75 La Délégation interministérielle à l'Aménagement du Territoire et à l'Attractivité Régionale est une ancienne administration française chargée, de 1963 à 2014, de préparer les orientations et de mettre en œuvre la politique nationale d'aménagement et de développement du territoire.

services aux activités économiques de la région » (Paumier, 1998). Cette situation de délaissement des politiques

nationales a amené les acteurs des villes petites et moyennes à s’investir dans le Programme National de Renouvellement Urbain (PNRU) depuis le début des années 2000, dans une recherche de rénovation urbaine (Gaudin, 2018).
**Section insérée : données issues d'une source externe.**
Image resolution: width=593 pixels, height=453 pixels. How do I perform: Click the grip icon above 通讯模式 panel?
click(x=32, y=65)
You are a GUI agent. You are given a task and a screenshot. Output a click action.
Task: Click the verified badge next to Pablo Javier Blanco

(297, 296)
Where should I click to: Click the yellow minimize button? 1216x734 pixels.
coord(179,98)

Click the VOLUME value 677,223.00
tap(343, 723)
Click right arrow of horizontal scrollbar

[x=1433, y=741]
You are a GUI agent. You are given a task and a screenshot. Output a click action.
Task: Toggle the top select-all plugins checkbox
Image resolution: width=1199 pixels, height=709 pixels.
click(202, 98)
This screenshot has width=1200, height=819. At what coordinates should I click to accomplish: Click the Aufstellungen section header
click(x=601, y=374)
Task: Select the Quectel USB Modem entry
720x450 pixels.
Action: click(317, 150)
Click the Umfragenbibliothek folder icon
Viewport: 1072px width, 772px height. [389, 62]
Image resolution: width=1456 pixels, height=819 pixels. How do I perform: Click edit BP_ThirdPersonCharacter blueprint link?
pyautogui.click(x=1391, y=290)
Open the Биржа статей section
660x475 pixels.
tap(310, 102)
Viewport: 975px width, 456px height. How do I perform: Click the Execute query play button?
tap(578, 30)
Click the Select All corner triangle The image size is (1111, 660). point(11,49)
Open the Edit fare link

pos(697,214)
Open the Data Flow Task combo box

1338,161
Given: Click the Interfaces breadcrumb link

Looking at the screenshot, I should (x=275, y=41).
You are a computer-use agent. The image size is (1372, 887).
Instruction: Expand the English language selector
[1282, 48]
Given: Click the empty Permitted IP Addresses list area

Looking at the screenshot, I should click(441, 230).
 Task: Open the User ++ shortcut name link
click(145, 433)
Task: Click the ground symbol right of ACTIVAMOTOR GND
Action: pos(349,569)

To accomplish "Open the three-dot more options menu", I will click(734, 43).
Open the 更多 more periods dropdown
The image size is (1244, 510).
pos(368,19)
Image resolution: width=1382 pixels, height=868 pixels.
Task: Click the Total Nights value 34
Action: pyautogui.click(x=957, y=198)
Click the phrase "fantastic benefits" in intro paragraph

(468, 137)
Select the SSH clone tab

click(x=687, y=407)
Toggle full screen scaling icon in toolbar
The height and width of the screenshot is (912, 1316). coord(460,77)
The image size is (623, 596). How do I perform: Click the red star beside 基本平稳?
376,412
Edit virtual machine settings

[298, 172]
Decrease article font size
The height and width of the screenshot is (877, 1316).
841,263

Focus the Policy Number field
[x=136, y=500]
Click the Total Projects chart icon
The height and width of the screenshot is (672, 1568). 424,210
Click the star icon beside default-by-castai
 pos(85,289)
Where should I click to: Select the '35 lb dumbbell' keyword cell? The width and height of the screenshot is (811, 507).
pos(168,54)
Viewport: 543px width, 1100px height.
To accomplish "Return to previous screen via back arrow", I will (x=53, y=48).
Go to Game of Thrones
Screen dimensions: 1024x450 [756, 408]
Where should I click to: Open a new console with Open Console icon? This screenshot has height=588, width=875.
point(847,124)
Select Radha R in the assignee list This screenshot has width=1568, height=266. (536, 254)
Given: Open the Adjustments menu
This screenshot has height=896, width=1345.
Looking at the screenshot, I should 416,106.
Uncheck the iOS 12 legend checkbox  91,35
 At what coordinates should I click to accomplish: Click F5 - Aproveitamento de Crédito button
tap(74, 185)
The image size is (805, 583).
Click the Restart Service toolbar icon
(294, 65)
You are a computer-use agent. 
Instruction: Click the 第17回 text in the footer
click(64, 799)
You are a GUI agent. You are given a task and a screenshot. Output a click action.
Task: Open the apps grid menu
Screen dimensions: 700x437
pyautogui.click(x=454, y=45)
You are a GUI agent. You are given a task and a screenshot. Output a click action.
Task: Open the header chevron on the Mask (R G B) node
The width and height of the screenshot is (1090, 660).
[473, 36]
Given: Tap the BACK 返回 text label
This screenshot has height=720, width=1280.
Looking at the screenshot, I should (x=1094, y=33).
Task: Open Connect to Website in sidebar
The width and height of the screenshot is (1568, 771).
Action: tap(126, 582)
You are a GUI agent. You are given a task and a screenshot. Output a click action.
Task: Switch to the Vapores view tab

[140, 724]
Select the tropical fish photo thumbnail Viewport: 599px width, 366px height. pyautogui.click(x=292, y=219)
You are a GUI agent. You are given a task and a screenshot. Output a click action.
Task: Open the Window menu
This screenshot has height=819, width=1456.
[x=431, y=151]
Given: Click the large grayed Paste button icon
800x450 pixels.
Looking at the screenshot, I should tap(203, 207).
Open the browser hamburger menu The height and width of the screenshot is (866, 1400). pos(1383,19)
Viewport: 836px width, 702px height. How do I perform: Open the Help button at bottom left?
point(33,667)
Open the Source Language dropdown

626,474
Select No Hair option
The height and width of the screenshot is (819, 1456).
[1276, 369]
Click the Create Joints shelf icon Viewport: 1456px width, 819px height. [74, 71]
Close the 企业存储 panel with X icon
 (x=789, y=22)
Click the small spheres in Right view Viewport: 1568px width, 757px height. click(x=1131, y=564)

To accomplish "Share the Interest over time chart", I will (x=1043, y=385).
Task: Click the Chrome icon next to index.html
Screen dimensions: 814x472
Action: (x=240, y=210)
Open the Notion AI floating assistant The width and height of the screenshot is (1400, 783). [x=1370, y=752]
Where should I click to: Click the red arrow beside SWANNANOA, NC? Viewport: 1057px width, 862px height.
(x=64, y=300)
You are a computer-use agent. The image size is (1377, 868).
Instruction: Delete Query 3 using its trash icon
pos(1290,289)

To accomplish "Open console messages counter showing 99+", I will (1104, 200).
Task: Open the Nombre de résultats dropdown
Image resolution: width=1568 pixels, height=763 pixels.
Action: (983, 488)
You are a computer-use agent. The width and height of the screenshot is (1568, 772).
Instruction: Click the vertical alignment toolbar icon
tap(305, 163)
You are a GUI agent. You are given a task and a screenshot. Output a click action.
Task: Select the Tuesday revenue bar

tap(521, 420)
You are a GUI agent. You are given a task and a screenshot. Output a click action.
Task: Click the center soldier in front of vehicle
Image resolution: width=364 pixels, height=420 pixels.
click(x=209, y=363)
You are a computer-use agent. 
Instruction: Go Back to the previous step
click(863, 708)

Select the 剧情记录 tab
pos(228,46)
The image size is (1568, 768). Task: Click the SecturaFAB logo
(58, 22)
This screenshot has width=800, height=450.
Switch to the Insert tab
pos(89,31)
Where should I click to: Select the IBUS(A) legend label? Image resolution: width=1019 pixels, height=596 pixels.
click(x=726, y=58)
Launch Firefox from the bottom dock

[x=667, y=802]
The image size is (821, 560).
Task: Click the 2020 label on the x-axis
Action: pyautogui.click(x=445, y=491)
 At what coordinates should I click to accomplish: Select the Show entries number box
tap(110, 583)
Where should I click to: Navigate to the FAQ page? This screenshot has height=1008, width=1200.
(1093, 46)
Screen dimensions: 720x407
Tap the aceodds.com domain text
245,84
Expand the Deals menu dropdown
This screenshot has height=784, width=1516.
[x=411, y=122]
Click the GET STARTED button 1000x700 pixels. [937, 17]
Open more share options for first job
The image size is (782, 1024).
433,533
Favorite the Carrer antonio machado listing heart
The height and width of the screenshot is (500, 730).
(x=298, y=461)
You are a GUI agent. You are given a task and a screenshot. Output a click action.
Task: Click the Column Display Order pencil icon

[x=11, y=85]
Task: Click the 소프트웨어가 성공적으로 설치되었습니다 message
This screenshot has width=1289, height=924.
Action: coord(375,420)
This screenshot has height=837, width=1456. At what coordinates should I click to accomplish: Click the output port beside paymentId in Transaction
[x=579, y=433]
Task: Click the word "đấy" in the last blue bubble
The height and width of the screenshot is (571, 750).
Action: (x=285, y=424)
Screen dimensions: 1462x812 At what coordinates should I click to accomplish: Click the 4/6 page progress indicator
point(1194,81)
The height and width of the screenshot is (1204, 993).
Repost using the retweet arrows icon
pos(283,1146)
Encadré 5 Une politique des villes moyennes

En 1973, une politique des villes moyennes est inaugurée par la DATAR : celle-ci met notamment l’accent sur des opérations d’embellissement et d’aménagement du cadre de vie : « alors que la politique des métropoles d’équilibre avait pour ambition de structurer l’espace

régional en offrant à la France des pôles d’importance, alternatifs à l’expansion parisienne, la politique des villes moyennes se déploie à travers des projets d’aménagement d’équipements publics ou le développement des services collectifs centrés sur les besoins des villes elle-même » (Santamaria, 2012,

p. 9). En 1976, face aux conséquences de la crise économique, pour les villes moyennes, les financements des opérations concernant l’environnement urbain vers l’attraction de nouvelles activités industrielles et tertiaires sont réorientés vers des primes à l’installation dans les secteurs industriel et tertiaire. En 1979, la politique des villes moyennes est abandonnée. Face au désengagement financier de l’État, les villes tentent d’assurer leur pérennité par elles-mêmes et se met alors en place une compétition entre villes afin d’attirer de nouveaux investissements publics et privés. Le rapport Guichard (1986) consacre la notion de concurrence entre les villes : le destin des villes se mesure à présent en lien avec les villes européennes, en termes d’attractivité et créativité. Cette posture se traduit par une promotion de l’image de la ville à l’extérieur, avec une politique de communication forte et l’encouragement des déplacements des personnes et entreprises (Santamaria, 2012). Ce déclin peut s’expliquer par des évolutions économiques et spatiales des quarante dernières années : « aujourd’hui ces villes sont concernées par certains enjeux majeurs d’aménagement du territoire comme la promotion d’une organisation polycentrique des territoires, la structuration des espaces métropolisés ou la question des rapports urbain/rural » (Santamaria, 2012, p. 3).